TASK INSTRUCTIONS >> Of all the lines below, return only those starting with the line holding "Where should I click to: Like" and going on through the line holding "Given: Open Application", exactly as written.

◆ ◆ ◆

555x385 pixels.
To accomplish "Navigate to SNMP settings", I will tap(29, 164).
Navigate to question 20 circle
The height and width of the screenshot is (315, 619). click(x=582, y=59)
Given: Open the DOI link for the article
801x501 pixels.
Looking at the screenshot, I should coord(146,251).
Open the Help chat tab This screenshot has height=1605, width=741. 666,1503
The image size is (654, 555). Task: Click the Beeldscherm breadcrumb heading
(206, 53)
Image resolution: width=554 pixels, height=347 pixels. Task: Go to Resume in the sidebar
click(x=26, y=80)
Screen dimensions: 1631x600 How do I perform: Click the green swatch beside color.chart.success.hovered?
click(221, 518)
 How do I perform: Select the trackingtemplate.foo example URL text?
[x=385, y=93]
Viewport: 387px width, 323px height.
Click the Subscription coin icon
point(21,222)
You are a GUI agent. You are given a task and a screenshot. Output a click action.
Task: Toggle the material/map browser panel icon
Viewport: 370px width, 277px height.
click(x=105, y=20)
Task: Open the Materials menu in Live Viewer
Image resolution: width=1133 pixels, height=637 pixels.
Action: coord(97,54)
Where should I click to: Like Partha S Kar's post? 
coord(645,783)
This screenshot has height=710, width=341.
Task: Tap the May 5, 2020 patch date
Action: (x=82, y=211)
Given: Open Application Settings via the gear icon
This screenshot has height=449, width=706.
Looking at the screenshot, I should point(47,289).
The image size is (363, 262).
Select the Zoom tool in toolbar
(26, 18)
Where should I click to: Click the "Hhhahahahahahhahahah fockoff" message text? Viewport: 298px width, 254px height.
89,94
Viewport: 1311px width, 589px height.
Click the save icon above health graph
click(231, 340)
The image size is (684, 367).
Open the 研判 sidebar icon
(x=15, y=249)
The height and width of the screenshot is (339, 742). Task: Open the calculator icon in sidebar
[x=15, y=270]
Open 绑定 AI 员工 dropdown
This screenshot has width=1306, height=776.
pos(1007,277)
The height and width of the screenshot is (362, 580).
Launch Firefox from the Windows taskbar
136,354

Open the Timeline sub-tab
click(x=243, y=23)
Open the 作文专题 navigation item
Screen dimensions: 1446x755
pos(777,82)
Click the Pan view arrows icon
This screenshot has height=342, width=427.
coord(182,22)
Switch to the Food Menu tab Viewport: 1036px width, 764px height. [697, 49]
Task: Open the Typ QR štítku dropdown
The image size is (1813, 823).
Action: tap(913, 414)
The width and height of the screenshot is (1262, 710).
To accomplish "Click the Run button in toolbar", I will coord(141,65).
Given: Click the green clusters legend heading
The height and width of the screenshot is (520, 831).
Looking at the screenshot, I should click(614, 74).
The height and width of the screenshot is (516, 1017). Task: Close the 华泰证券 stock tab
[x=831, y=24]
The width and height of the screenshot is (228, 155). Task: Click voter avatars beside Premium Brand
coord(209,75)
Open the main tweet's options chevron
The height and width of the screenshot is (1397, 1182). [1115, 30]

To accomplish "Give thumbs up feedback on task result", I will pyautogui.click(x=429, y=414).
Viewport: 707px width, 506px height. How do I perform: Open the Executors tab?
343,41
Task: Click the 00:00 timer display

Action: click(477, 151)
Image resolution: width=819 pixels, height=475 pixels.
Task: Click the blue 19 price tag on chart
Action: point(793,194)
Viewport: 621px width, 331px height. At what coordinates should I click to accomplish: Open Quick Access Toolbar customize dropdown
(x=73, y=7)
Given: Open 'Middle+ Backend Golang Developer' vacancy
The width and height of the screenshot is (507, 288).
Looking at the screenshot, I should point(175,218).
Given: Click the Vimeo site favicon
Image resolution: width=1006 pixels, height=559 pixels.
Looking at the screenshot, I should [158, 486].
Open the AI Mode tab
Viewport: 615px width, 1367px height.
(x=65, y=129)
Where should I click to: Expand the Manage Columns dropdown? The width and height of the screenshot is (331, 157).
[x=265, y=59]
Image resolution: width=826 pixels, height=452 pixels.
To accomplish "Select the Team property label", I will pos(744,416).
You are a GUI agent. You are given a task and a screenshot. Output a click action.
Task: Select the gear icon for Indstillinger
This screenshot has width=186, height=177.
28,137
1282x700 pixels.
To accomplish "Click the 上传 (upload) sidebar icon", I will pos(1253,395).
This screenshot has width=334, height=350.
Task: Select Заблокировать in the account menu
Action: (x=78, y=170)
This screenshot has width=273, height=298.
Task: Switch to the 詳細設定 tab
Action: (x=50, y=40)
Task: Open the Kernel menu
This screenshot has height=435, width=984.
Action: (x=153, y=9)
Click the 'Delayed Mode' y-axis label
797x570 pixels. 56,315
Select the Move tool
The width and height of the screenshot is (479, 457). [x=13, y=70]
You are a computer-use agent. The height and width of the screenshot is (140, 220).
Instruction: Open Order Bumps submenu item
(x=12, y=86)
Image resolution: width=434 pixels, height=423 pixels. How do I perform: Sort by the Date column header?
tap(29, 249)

◆ ◆ ◆

ANSWER BELOW >>
Where should I click to: Like Partha S Kar's post? 
coord(645,783)
This screenshot has height=710, width=341.
Task: Tap the May 5, 2020 patch date
Action: (x=82, y=211)
Given: Open Application Settings via the gear icon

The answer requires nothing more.